12 tracks 57:57 minute

A man of many hats (including one Big Man's Hat), Charlie Peacock's new digital-only release, Lemonade, has the versatile musician/artist/producer donning his best pork-pie variety to produce a new solo recording consisting entirely of piano improvisational pieces. Followers of Peacock's musical history will note that this is his third recording in a purely jazz idiom, the first two being 2005's Love Press Ex-Curio, a combo effort, and 2008's Arc of the Circle, a duet project with Charlie on keys and Jeff Coffin on sax and woodwinds. Stepping out of any box you might want to put him in, Peacock now goes totally solo on Lemonade, turning out 12 stunning instrumental pieces – a man and his piano, period. It's a long way from "Every Heartbeat."

Of course Peacock, the producer of the aforementioned Amy Grant pop hit, wouldn't distance himself from a mere pop song, his other hats include pop music in all its forms. Maybe it's that keen sense of soul and the hook – so inherant to pop music - that makes this purely jazz recording so palatable to a wide variety of listeners (which I'm sure that it will be). As musically sophisticated as Lemonade is, Charlie never forgets that melody (and there's strong melodic strains on every track) and passion will always reach a listener – at least if their minds and ears are open.....

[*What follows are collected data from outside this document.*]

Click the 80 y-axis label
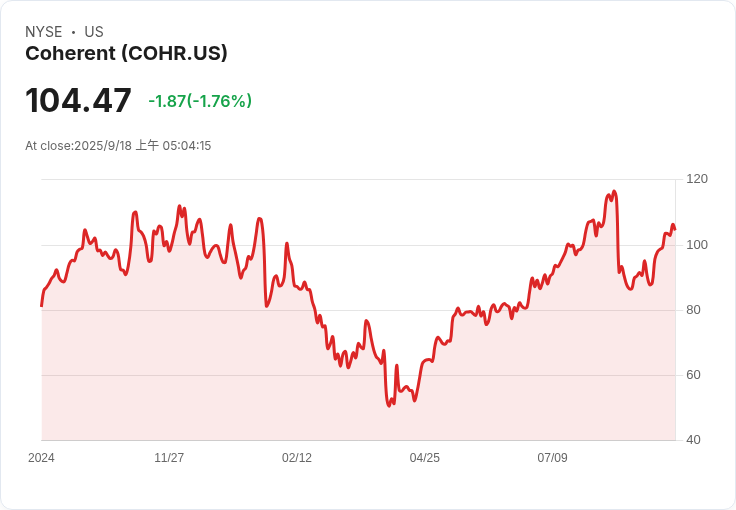Screen dimensions: 736x510 [693, 310]
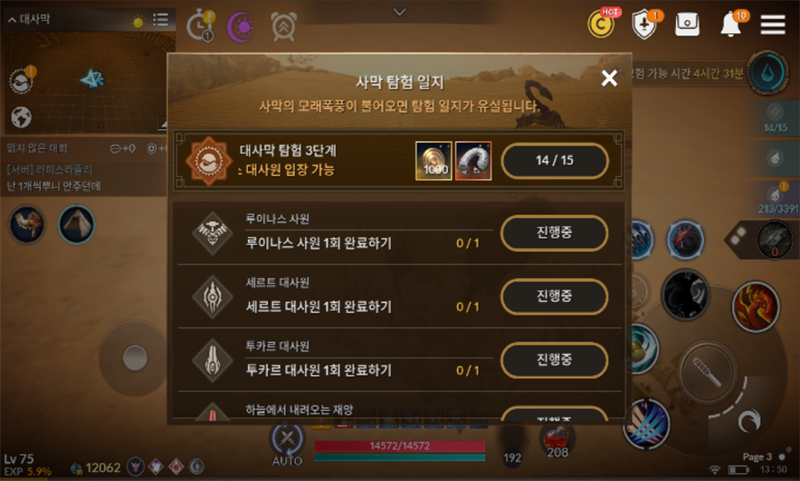Image resolution: width=800 pixels, height=481 pixels.
Task: Toggle the quest list view icon
Action: tap(160, 19)
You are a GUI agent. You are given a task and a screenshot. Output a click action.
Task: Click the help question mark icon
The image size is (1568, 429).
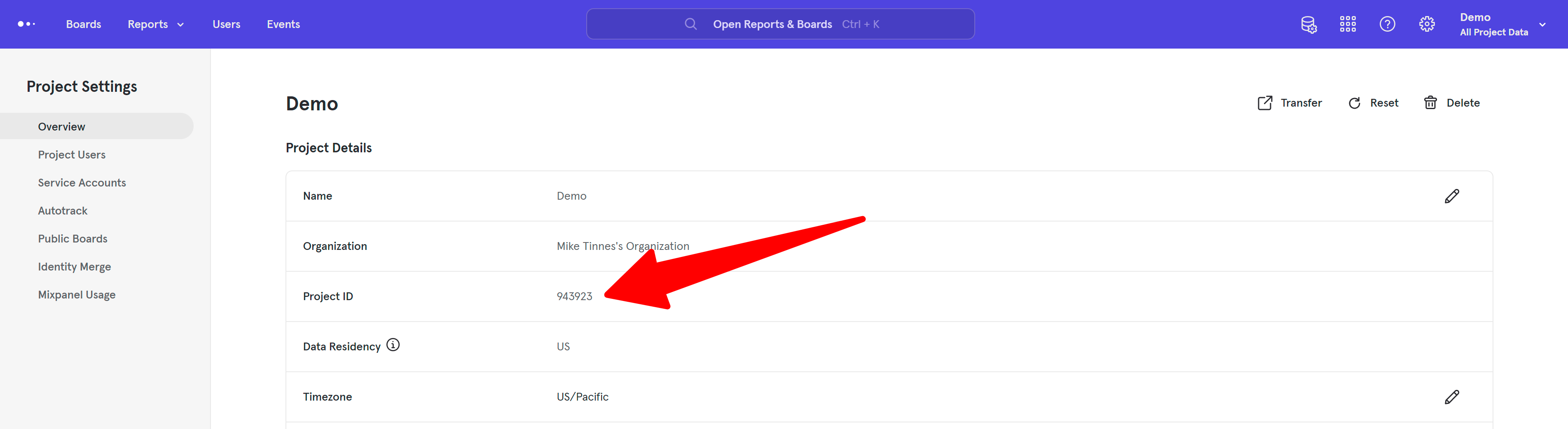pyautogui.click(x=1387, y=24)
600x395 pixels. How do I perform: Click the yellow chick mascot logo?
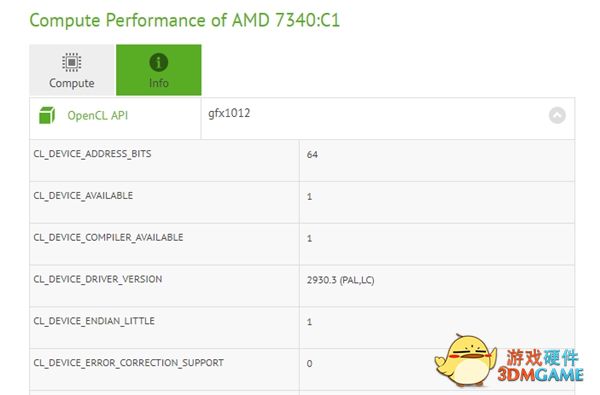coord(465,360)
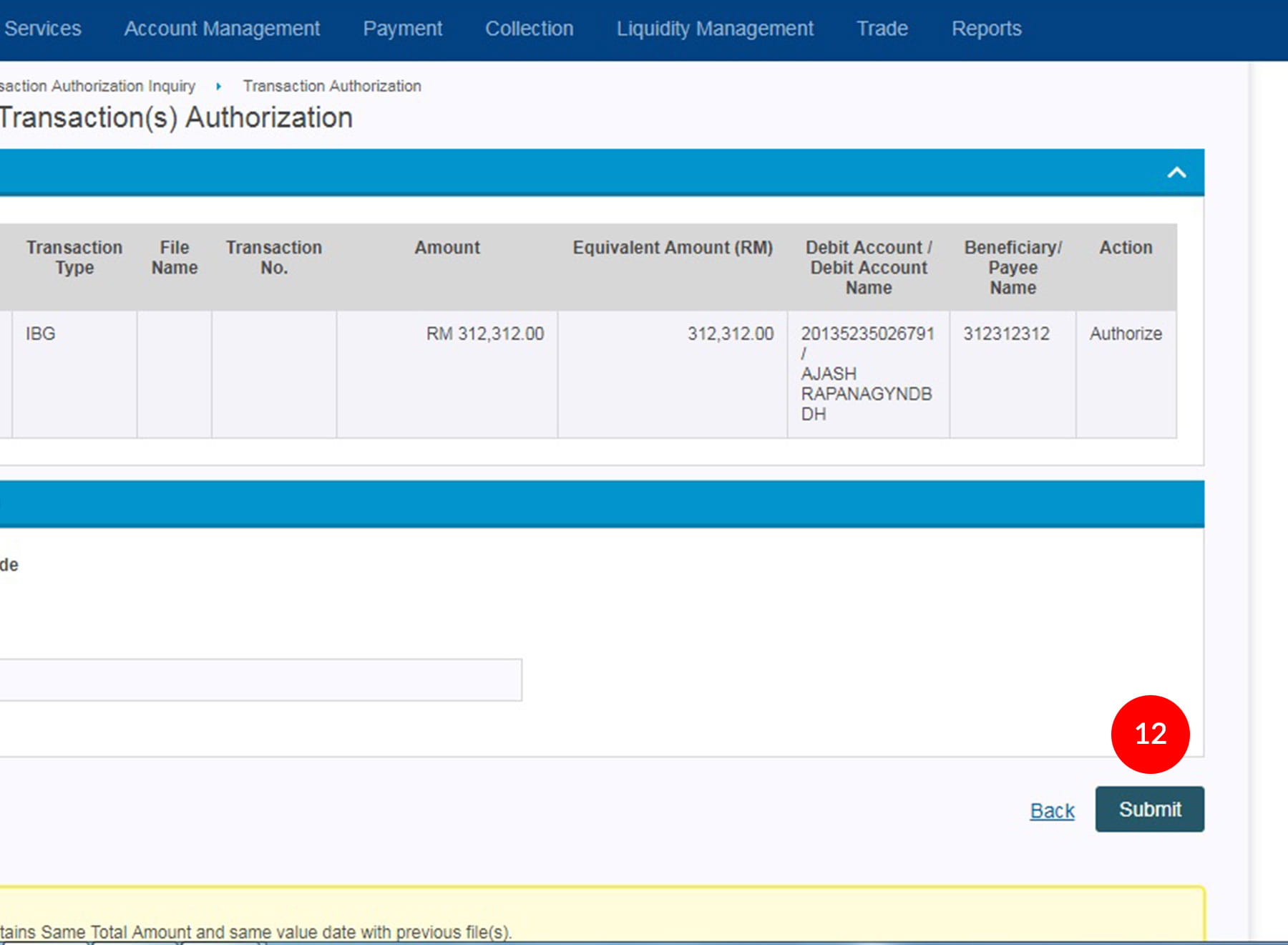The width and height of the screenshot is (1288, 945).
Task: Click Transaction Authorization Inquiry breadcrumb
Action: point(97,86)
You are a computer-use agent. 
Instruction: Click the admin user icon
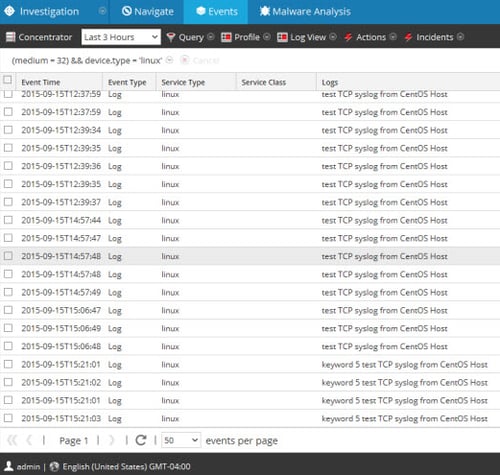click(9, 466)
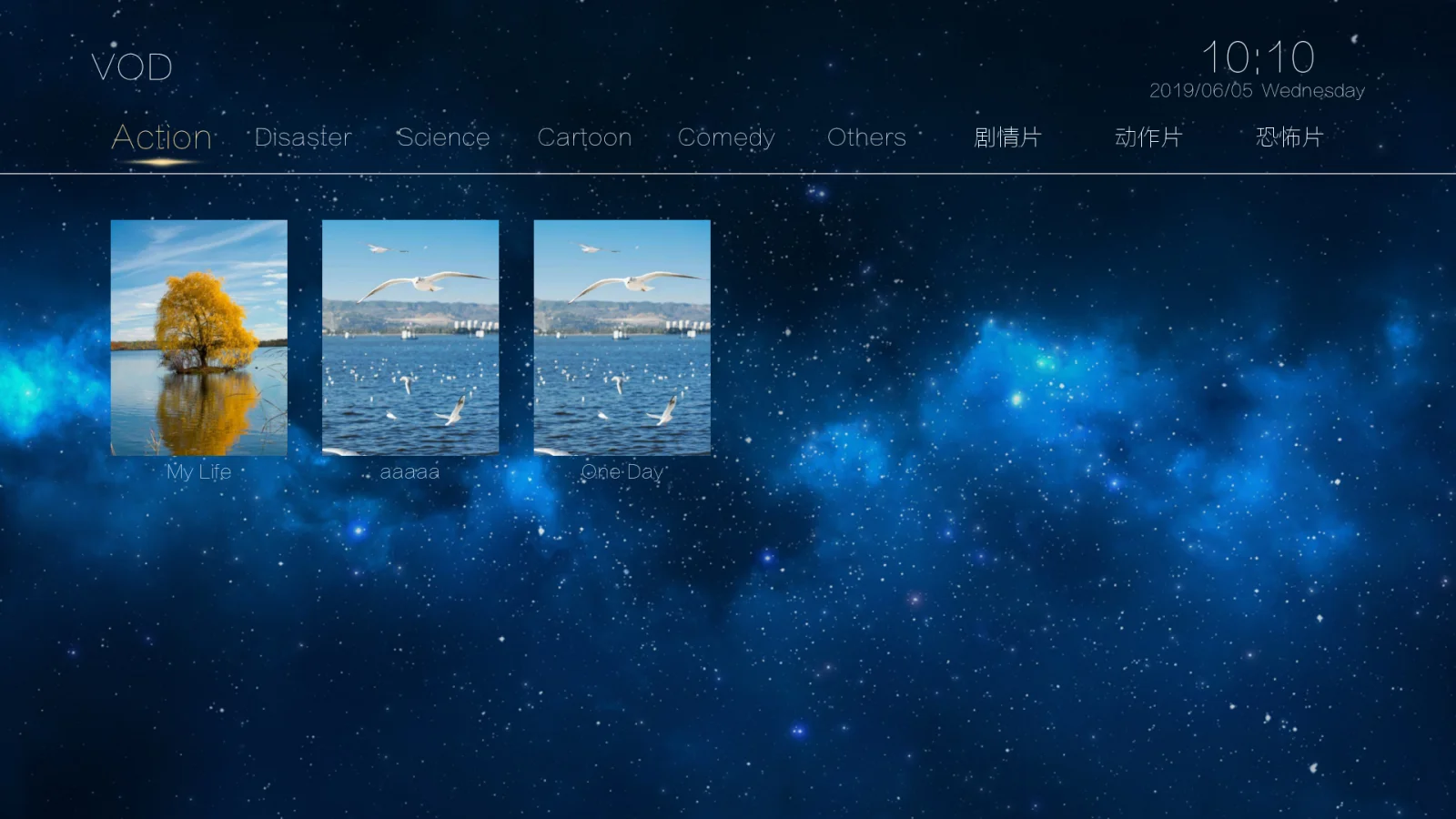This screenshot has height=819, width=1456.
Task: Choose the Comedy category tab
Action: tap(726, 138)
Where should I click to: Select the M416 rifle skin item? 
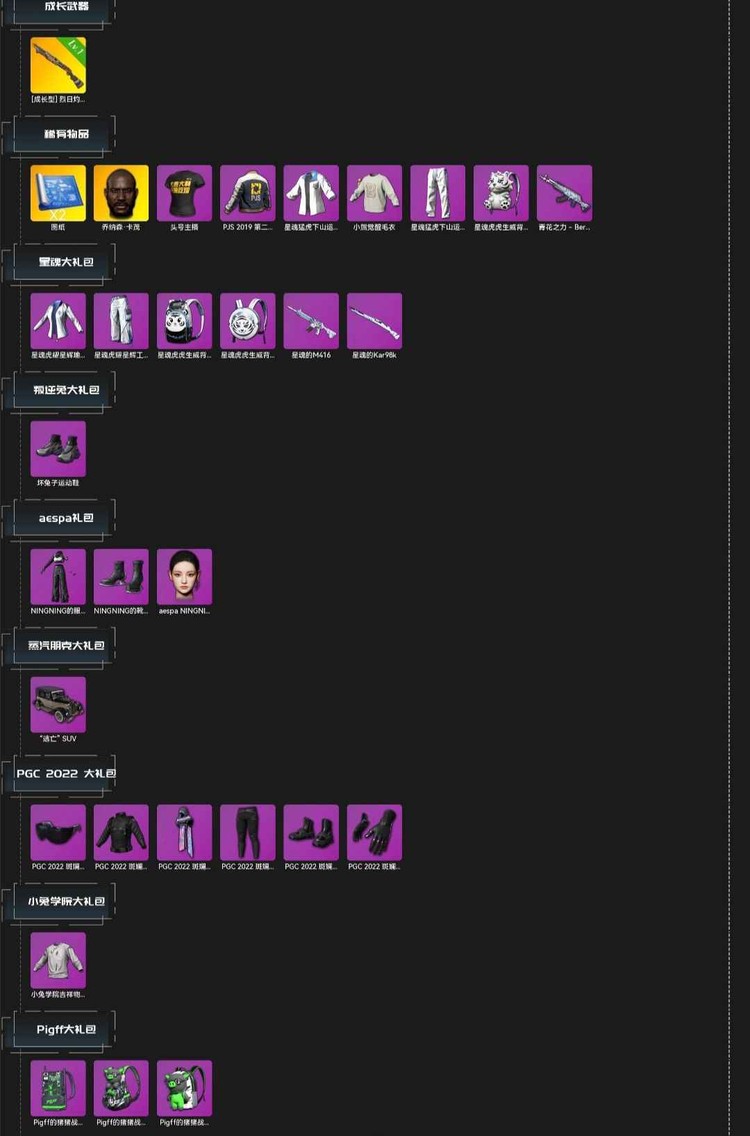pyautogui.click(x=311, y=321)
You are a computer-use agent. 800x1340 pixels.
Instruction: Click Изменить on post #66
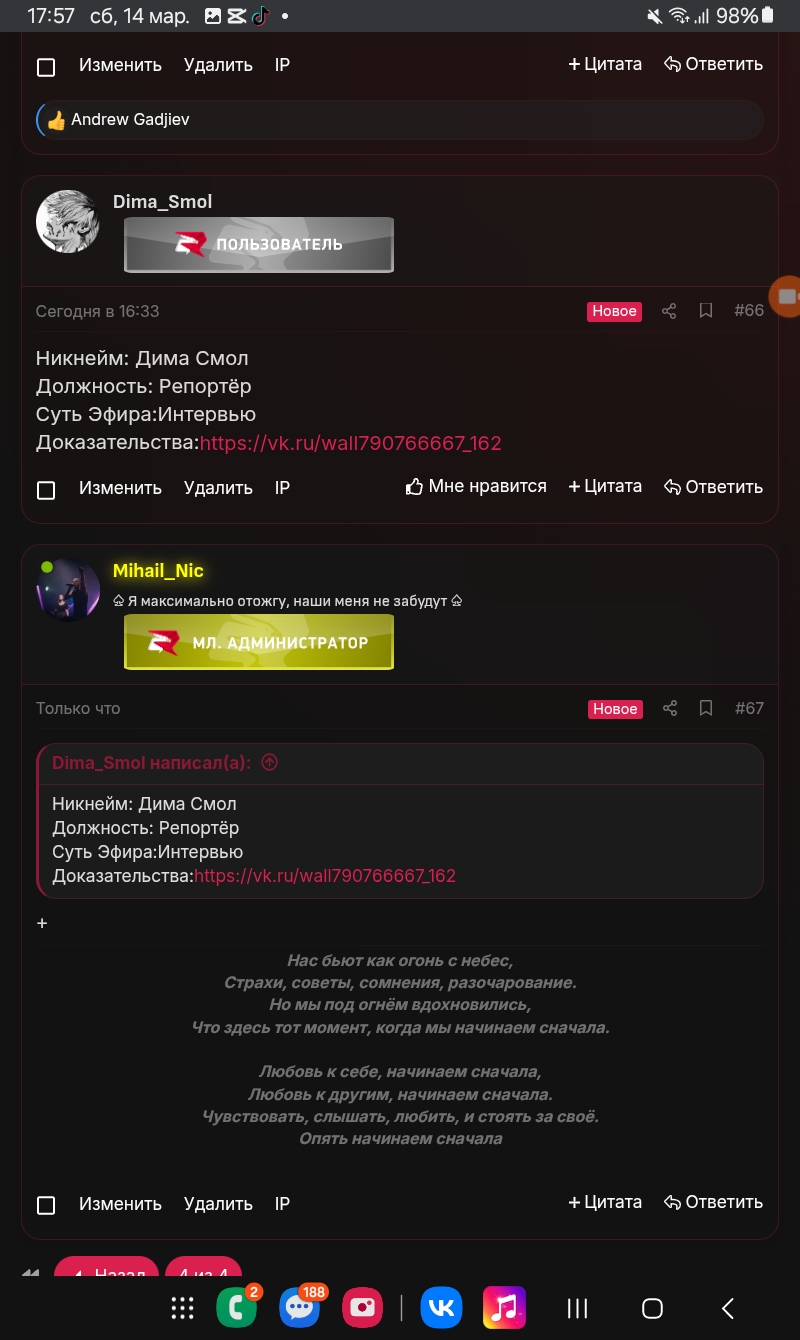120,488
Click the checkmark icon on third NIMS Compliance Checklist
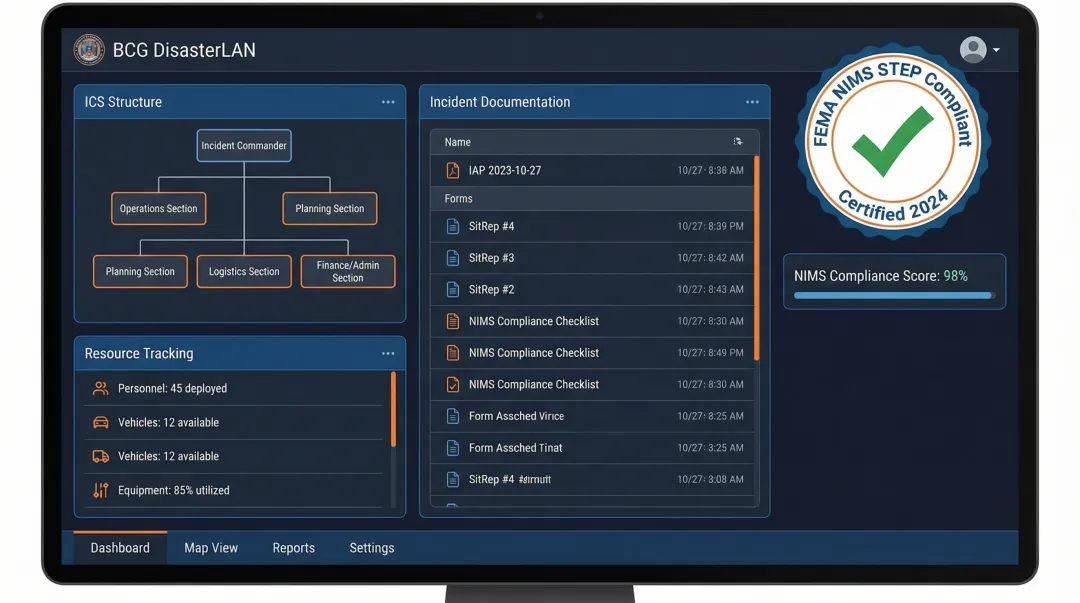 pyautogui.click(x=452, y=384)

I suppose I don't have the musical pedigree to discuss in technical terms the nuances of what Charlie does on the keyboard, but I can say that his fingers don't seem to know where the wrong notes are. Recorded in marvelously clear, pristine sound, we hear his fingers trip deftly up and down across the 88 keys, creating musical vignettes that are a treat to the soul as well as the intellect. Themes are stated and revisited, melodic runs play against evocative bass lines, and musical statements are summed up neatly at the end. The bottom line concerning this dozen delightful tunes is that Peacock has found the balance between accessibility and genuine jazz chops - and we all benefit.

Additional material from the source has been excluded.